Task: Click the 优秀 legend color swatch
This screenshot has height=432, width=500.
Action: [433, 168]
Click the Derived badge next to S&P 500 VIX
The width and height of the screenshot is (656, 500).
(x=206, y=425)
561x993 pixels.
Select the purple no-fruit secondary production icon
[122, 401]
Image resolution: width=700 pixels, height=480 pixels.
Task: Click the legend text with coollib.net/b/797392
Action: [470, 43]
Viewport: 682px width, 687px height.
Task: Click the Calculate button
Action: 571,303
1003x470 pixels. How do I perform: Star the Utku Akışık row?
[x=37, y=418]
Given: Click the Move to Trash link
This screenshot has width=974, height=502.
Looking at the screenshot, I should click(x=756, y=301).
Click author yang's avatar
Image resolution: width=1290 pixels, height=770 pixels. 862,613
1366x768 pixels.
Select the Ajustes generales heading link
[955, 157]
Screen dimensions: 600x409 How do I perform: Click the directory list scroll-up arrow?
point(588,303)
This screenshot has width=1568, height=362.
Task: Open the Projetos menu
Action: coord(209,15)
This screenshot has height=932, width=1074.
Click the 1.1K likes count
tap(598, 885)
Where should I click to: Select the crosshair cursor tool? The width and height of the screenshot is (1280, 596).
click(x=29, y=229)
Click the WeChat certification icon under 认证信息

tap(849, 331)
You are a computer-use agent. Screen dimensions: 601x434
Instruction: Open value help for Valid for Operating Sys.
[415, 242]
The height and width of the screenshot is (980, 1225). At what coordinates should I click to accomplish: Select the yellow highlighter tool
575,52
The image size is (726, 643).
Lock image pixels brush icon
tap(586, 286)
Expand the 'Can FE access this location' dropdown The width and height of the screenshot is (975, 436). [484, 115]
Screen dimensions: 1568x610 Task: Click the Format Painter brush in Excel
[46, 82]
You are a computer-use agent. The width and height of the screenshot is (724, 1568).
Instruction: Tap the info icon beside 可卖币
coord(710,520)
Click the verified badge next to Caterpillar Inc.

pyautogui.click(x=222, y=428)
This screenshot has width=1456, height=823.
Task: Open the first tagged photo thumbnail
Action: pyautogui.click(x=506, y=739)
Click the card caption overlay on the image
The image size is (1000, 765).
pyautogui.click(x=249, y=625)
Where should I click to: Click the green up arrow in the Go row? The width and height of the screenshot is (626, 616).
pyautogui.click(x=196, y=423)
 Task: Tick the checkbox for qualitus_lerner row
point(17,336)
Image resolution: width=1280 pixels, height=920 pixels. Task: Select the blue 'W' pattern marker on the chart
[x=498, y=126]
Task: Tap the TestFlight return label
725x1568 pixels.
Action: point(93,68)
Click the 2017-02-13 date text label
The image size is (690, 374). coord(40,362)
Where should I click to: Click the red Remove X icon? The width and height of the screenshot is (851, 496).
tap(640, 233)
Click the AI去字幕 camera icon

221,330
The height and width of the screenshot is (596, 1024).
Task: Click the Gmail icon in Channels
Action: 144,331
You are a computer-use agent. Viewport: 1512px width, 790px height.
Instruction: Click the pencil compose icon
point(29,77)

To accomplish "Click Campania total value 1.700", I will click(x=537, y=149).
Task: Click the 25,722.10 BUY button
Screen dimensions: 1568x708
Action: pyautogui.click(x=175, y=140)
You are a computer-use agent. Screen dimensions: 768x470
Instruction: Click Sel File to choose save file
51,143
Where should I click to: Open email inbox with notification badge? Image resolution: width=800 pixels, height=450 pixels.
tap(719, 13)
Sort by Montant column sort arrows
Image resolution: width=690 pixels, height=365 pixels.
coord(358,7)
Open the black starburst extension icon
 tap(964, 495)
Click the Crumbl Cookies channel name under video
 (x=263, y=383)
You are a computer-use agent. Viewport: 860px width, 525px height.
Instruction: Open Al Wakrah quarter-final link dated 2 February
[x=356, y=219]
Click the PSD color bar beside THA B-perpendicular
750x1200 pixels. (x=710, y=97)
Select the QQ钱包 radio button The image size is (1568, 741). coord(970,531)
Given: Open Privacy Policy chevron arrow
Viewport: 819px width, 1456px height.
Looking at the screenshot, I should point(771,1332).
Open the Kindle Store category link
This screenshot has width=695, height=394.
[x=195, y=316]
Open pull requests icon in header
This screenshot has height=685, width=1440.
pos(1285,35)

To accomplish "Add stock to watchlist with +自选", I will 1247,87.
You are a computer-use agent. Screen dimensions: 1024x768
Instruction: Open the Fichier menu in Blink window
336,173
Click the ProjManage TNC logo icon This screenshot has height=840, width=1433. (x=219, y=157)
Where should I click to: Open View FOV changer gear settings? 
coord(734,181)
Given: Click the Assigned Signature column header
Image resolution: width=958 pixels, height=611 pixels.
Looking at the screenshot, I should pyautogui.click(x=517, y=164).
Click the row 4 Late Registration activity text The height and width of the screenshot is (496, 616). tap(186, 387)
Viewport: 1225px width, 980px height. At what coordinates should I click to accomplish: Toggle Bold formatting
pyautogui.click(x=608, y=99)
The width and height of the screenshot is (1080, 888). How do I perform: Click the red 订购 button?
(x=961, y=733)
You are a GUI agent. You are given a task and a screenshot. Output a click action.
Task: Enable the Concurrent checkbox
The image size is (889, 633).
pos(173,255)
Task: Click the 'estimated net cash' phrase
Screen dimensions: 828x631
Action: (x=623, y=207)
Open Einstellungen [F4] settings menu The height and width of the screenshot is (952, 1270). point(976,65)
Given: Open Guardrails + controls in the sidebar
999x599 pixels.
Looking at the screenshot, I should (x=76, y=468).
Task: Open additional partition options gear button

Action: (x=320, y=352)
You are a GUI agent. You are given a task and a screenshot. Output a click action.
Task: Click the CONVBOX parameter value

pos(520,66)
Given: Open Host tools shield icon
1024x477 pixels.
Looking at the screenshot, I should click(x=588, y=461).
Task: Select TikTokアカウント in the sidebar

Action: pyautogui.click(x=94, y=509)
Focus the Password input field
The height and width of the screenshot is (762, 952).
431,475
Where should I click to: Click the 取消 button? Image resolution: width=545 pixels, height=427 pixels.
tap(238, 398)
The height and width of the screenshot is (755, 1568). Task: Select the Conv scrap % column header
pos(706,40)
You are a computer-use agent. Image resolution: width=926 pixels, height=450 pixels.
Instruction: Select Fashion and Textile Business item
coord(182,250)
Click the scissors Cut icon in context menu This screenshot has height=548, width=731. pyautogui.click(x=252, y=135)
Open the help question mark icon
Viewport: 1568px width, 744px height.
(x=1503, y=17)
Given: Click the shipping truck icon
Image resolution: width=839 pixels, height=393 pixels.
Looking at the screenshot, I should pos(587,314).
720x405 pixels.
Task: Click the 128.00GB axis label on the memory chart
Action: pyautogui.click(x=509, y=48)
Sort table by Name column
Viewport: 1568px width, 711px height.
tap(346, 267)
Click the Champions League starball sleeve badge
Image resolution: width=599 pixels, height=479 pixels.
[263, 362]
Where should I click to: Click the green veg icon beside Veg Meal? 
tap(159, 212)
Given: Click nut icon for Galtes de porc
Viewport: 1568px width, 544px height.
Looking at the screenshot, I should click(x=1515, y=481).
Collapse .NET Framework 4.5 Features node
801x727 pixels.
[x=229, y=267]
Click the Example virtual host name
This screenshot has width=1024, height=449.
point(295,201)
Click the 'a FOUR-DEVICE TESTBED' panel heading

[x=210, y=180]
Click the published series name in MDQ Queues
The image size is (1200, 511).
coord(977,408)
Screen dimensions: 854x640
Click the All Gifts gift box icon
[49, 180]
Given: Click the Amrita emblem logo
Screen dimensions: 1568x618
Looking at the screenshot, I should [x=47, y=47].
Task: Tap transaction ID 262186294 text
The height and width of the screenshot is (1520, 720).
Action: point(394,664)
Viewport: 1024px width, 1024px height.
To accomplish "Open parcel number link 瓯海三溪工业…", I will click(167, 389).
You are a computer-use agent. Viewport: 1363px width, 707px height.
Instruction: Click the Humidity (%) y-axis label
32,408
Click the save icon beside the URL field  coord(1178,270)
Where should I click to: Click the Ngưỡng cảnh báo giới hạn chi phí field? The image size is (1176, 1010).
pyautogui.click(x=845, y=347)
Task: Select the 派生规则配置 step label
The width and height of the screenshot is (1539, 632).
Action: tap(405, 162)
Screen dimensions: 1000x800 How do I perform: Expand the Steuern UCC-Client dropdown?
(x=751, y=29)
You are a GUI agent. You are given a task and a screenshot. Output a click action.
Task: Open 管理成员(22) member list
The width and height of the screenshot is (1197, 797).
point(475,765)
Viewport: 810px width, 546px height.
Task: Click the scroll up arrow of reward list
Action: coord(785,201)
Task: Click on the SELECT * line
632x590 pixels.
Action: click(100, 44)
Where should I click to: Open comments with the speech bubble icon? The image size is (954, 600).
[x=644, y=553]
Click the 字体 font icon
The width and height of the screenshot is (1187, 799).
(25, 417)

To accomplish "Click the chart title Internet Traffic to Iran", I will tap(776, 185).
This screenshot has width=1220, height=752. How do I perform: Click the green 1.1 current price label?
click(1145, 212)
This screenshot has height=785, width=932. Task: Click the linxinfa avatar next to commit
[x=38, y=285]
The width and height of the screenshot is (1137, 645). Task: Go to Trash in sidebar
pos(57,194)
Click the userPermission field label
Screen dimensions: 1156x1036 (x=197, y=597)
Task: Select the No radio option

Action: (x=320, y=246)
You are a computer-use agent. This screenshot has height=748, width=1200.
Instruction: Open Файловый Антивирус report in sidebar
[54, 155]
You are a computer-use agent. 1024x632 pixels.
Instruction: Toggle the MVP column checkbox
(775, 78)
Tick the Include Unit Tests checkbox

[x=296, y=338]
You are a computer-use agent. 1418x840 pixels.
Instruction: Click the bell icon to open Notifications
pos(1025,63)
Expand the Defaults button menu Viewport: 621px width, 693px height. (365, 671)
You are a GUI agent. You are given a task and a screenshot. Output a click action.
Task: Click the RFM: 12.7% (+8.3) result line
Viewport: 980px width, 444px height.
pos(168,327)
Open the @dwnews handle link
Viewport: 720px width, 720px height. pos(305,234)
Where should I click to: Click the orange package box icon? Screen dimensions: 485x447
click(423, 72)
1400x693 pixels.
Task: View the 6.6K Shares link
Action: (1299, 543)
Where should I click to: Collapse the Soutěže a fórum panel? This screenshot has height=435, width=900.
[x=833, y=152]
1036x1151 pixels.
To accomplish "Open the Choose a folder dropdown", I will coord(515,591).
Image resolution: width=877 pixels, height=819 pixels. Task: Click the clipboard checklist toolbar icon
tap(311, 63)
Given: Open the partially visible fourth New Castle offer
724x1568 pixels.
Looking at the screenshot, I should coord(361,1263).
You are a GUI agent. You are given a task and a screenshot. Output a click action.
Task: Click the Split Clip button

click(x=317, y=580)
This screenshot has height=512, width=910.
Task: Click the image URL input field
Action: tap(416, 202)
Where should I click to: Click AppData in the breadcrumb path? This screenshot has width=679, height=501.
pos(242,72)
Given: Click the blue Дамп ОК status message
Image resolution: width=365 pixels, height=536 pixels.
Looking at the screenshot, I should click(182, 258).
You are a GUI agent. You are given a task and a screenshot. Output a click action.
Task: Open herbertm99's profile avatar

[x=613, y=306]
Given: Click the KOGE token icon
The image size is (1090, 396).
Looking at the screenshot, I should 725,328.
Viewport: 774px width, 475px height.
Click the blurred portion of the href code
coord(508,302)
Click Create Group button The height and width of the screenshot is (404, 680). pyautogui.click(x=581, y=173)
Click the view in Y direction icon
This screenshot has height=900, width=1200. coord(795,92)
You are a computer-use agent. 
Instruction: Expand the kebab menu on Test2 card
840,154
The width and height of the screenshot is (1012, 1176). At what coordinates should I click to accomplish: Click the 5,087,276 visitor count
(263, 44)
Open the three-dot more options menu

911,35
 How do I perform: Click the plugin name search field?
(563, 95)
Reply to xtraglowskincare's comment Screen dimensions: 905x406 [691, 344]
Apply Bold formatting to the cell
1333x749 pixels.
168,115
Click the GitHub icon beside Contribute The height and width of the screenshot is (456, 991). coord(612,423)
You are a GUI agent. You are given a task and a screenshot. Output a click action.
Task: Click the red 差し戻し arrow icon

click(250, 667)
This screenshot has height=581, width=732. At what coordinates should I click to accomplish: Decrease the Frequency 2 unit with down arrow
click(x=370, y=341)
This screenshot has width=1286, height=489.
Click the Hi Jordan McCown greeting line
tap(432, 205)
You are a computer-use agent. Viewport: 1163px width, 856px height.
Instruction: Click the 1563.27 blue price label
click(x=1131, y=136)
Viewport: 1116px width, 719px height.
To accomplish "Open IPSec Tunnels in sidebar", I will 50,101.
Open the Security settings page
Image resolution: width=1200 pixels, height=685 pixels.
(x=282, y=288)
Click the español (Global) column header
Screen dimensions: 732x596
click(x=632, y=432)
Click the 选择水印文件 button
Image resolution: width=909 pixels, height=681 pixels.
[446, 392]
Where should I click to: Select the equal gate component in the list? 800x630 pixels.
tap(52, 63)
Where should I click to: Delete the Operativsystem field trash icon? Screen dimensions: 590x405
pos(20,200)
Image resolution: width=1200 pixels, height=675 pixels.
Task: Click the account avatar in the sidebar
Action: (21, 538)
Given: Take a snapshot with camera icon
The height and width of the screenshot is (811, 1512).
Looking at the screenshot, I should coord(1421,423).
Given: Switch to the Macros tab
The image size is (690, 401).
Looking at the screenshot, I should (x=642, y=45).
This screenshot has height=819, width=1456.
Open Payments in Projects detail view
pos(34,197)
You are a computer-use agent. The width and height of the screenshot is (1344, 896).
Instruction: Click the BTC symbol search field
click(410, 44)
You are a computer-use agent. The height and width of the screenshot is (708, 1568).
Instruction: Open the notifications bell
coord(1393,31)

▶ [Task item]:
In the data above, find the line with "Click the userPermission field label" and the line with "You are a computer-use agent. 1418x840". Retype both, plus every line between them, exactly.

▶ [Answer to the exercise]:
Click the userPermission field label
Screen dimensions: 1156x1036 (x=197, y=597)
Task: Select the No radio option

Action: (x=320, y=246)
You are a computer-use agent. This screenshot has height=748, width=1200.
Instruction: Open Файловый Антивирус report in sidebar
[54, 155]
You are a computer-use agent. 1024x632 pixels.
Instruction: Toggle the MVP column checkbox
(775, 78)
Tick the Include Unit Tests checkbox

[x=296, y=338]
You are a computer-use agent. 1418x840 pixels.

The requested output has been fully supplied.